▶ Entries provided:
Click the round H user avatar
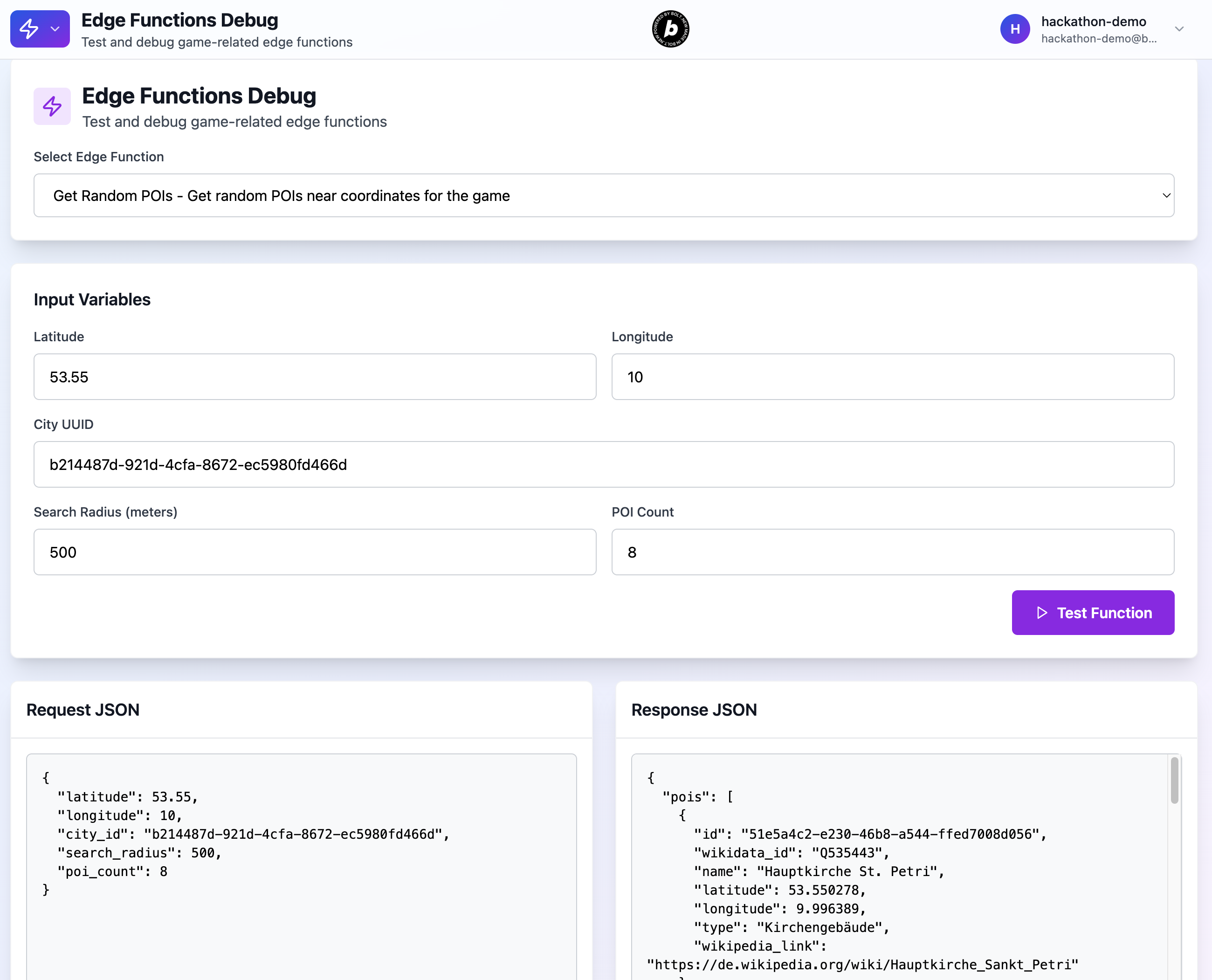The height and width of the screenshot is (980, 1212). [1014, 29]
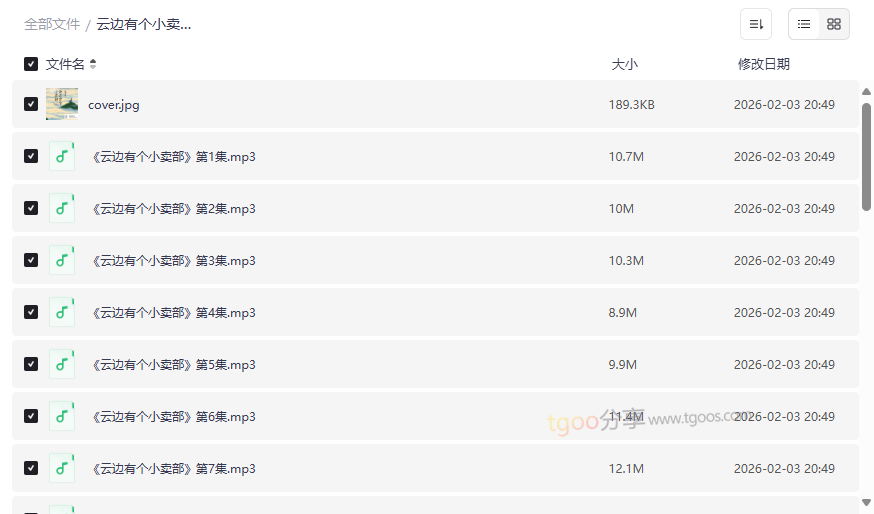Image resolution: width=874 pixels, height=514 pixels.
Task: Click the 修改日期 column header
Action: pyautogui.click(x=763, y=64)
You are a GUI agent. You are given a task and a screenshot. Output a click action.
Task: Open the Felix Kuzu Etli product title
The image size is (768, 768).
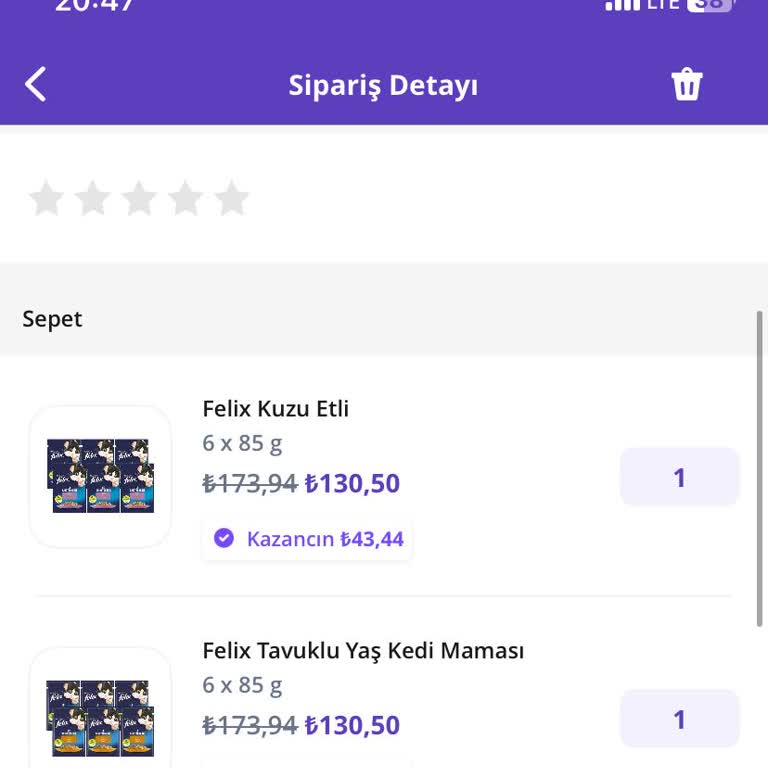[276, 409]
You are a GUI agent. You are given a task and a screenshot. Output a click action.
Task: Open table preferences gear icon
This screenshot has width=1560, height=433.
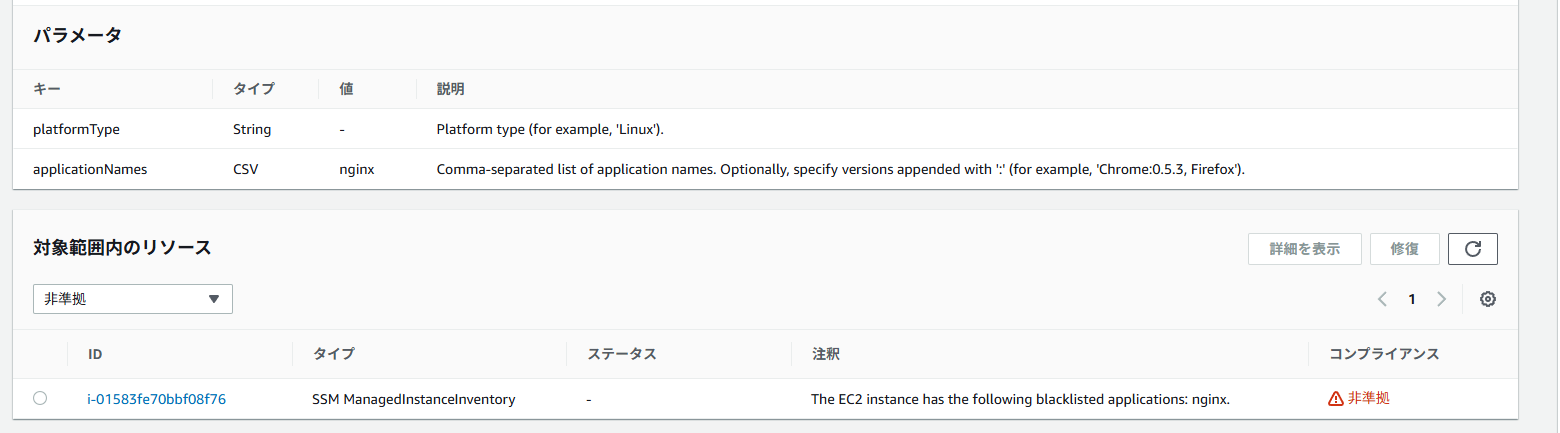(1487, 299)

▶ Set exercise:
Copy out the lines of all the records word for word, leaving out the pictures.

▶ Full solution:
Click the round H user avatar
The height and width of the screenshot is (980, 1212). [1014, 29]
Image resolution: width=874 pixels, height=514 pixels.
Task: Click the 修改日期 column header
Action: pyautogui.click(x=763, y=64)
You are a GUI agent. You are given a task and a screenshot. Output a click action.
Task: Open the Felix Kuzu Etli product title
The image size is (768, 768).
[276, 409]
You are a GUI agent. You are given a task and a screenshot. Output a click action.
Task: Open table preferences gear icon
This screenshot has width=1560, height=433.
(1487, 299)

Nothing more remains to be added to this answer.